Direction ▸ Rewrite the records below, changing every "column" to "field" and leaving all else as it is.

Provided data ▸

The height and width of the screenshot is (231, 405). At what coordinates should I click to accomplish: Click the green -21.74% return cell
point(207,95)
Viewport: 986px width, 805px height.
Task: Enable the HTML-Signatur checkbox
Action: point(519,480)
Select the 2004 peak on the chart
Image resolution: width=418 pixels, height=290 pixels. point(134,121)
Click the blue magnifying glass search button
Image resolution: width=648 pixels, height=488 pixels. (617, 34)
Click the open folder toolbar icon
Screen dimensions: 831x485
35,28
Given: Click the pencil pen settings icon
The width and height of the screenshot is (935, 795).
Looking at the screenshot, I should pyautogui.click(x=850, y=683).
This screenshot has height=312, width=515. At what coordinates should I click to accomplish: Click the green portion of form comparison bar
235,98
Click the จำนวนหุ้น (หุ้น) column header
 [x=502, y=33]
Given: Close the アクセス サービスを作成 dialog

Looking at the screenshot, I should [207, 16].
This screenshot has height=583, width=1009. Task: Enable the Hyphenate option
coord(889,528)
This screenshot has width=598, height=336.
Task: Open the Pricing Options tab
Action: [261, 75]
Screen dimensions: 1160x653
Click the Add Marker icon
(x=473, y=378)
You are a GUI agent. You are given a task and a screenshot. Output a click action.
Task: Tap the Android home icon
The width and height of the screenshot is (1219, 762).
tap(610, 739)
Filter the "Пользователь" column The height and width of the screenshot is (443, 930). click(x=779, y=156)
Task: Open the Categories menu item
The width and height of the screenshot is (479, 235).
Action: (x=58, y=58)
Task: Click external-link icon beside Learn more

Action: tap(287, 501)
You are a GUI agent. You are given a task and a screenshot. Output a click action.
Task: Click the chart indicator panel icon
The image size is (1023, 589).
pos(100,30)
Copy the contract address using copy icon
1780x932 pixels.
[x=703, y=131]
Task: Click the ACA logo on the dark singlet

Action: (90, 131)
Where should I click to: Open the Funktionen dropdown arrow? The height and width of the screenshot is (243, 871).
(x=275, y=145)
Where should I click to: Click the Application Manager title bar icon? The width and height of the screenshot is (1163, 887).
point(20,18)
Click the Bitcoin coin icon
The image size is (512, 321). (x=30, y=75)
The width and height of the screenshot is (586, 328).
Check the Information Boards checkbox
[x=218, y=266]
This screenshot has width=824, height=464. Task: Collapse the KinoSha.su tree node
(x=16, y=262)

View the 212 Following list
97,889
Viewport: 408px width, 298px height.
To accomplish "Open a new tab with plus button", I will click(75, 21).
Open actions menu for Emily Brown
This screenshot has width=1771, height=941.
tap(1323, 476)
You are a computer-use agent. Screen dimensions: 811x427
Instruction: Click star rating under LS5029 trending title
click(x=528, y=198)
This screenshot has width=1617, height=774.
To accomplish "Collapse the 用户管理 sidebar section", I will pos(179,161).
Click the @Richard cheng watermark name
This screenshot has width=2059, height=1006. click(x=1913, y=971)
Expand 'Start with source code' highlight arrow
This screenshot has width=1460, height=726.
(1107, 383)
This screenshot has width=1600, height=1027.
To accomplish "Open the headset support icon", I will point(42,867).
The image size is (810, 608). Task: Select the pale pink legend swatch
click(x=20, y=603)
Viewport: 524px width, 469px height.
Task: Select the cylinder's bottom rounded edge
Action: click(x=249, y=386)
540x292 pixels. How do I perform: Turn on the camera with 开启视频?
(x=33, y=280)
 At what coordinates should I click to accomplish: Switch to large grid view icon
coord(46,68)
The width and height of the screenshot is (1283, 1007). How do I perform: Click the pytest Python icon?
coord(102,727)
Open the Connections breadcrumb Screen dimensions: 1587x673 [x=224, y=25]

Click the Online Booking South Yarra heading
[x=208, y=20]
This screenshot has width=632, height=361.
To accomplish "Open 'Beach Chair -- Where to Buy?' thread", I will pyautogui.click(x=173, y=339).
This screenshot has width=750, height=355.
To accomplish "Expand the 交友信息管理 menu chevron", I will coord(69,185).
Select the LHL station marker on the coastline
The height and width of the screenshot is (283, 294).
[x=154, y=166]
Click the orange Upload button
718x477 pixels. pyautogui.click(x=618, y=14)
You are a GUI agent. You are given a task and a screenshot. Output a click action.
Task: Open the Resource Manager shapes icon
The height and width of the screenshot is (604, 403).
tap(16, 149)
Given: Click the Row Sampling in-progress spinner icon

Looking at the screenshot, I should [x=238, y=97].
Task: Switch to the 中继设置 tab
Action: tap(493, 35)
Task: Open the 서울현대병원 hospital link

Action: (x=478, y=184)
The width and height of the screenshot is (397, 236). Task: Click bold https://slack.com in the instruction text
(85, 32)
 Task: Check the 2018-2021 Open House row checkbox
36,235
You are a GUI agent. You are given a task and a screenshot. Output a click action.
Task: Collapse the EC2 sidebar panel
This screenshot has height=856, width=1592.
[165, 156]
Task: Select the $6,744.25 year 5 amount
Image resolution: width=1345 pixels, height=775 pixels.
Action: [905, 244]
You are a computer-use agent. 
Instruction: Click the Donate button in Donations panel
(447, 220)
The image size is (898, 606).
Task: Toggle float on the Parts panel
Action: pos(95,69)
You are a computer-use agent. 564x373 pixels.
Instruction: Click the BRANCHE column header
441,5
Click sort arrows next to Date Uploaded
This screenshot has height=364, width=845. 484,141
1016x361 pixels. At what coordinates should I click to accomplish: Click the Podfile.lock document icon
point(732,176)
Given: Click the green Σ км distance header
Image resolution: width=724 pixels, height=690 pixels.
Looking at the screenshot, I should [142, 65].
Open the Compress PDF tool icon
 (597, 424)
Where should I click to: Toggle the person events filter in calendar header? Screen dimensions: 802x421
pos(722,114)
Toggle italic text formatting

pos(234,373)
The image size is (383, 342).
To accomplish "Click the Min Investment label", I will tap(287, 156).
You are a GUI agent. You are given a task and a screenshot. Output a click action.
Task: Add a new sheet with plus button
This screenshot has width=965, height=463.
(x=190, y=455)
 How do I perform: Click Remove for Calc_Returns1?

Expected output ▸
The height and width of the screenshot is (231, 405). At what coordinates should I click to accomplish: Click the green -21.74% return cell
point(207,95)
Viewport: 986px width, 805px height.
Task: Enable the HTML-Signatur checkbox
Action: point(519,480)
Select the 2004 peak on the chart
Image resolution: width=418 pixels, height=290 pixels. point(134,121)
Click the blue magnifying glass search button
Image resolution: width=648 pixels, height=488 pixels. (617, 34)
Click the open folder toolbar icon
Screen dimensions: 831x485
35,28
Given: Click the pencil pen settings icon
The width and height of the screenshot is (935, 795).
Looking at the screenshot, I should pyautogui.click(x=850, y=683).
This screenshot has height=312, width=515. At what coordinates should I click to accomplish: Click the green portion of form comparison bar
235,98
Click the จำนวนหุ้น (หุ้น) field header
 [x=502, y=33]
Given: Close the アクセス サービスを作成 dialog

Looking at the screenshot, I should [207, 16].
This screenshot has height=583, width=1009. Task: Enable the Hyphenate option
coord(889,528)
This screenshot has width=598, height=336.
Task: Open the Pricing Options tab
Action: [261, 75]
Screen dimensions: 1160x653
Click the Add Marker icon
(x=473, y=378)
You are a GUI agent. You are given a task and a screenshot. Output a click action.
Task: Tap the Android home icon
The width and height of the screenshot is (1219, 762).
tap(610, 739)
Filter the "Пользователь" field The height and width of the screenshot is (443, 930). click(x=779, y=156)
Task: Open the Categories menu item
The width and height of the screenshot is (479, 235).
Action: (x=58, y=58)
Task: Click external-link icon beside Learn more

Action: tap(287, 501)
You are a GUI agent. You are given a task and a screenshot. Output a click action.
Task: Click the chart indicator panel icon
The image size is (1023, 589).
pos(100,30)
Copy the contract address using copy icon
1780x932 pixels.
[x=703, y=131]
Task: Click the ACA logo on the dark singlet

Action: (90, 131)
Where should I click to: Open the Funktionen dropdown arrow? The height and width of the screenshot is (243, 871).
(x=275, y=145)
Where should I click to: Click the Application Manager title bar icon? The width and height of the screenshot is (1163, 887).
point(20,18)
Click the Bitcoin coin icon
The image size is (512, 321). (x=30, y=75)
The width and height of the screenshot is (586, 328).
Check the Information Boards checkbox
[x=218, y=266]
This screenshot has width=824, height=464. Task: Collapse the KinoSha.su tree node
(x=16, y=262)

View the 212 Following list
97,889
Viewport: 408px width, 298px height.
To accomplish "Open a new tab with plus button", I will click(75, 21).
Open actions menu for Emily Brown
This screenshot has width=1771, height=941.
tap(1323, 476)
You are a computer-use agent. Screen dimensions: 811x427
Instruction: Click star rating under LS5029 trending title
click(x=528, y=198)
This screenshot has width=1617, height=774.
To accomplish "Collapse the 用户管理 sidebar section", I will pos(179,161).
Click the @Richard cheng watermark name
This screenshot has width=2059, height=1006. click(x=1913, y=971)
Expand 'Start with source code' highlight arrow
This screenshot has width=1460, height=726.
(1107, 383)
This screenshot has width=1600, height=1027.
To accomplish "Open the headset support icon", I will point(42,867).
The image size is (810, 608). Task: Select the pale pink legend swatch
click(x=20, y=603)
Viewport: 524px width, 469px height.
Task: Select the cylinder's bottom rounded edge
Action: click(x=249, y=386)
540x292 pixels. How do I perform: Turn on the camera with 开启视频?
(x=33, y=280)
 At what coordinates should I click to accomplish: Switch to large grid view icon
coord(46,68)
The width and height of the screenshot is (1283, 1007). How do I perform: Click the pytest Python icon?
coord(102,727)
Open the Connections breadcrumb Screen dimensions: 1587x673 [x=224, y=25]

Click the Online Booking South Yarra heading
[x=208, y=20]
This screenshot has width=632, height=361.
To accomplish "Open 'Beach Chair -- Where to Buy?' thread", I will pyautogui.click(x=173, y=339).
This screenshot has width=750, height=355.
To accomplish "Expand the 交友信息管理 menu chevron", I will coord(69,185).
Select the LHL station marker on the coastline
The height and width of the screenshot is (283, 294).
[x=154, y=166]
Click the orange Upload button
718x477 pixels. pyautogui.click(x=618, y=14)
You are a GUI agent. You are given a task and a screenshot. Output a click action.
Task: Open the Resource Manager shapes icon
The height and width of the screenshot is (604, 403).
tap(16, 149)
Given: Click the Row Sampling in-progress spinner icon

Looking at the screenshot, I should [x=238, y=97].
Task: Switch to the 中继设置 tab
Action: tap(493, 35)
Task: Open the 서울현대병원 hospital link

Action: (x=478, y=184)
The width and height of the screenshot is (397, 236). Task: Click bold https://slack.com in the instruction text
(85, 32)
 Task: Check the 2018-2021 Open House row checkbox
36,235
You are a GUI agent. You are given a task and a screenshot. Output a click action.
Task: Collapse the EC2 sidebar panel
This screenshot has height=856, width=1592.
[165, 156]
Task: Select the $6,744.25 year 5 amount
Image resolution: width=1345 pixels, height=775 pixels.
Action: [905, 244]
You are a computer-use agent. 
Instruction: Click the Donate button in Donations panel
(447, 220)
The image size is (898, 606).
Task: Toggle float on the Parts panel
Action: pos(95,69)
You are a computer-use agent. 564x373 pixels.
Instruction: Click the BRANCHE field header
441,5
Click sort arrows next to Date Uploaded
This screenshot has height=364, width=845. 484,141
1016x361 pixels. At what coordinates should I click to accomplish: Click the Podfile.lock document icon
point(732,176)
Given: Click the green Σ км distance header
Image resolution: width=724 pixels, height=690 pixels.
Looking at the screenshot, I should [142, 65].
Open the Compress PDF tool icon
 (597, 424)
Where should I click to: Toggle the person events filter in calendar header? Screen dimensions: 802x421
pos(722,114)
Toggle italic text formatting

pos(234,373)
The image size is (383, 342).
To accomplish "Click the Min Investment label", I will tap(287, 156).
You are a GUI agent. You are given a task and a screenshot. Output a click action.
Task: Add a new sheet with plus button
This screenshot has width=965, height=463.
(x=190, y=455)
 How do I perform: Click Remove for Calc_Returns1?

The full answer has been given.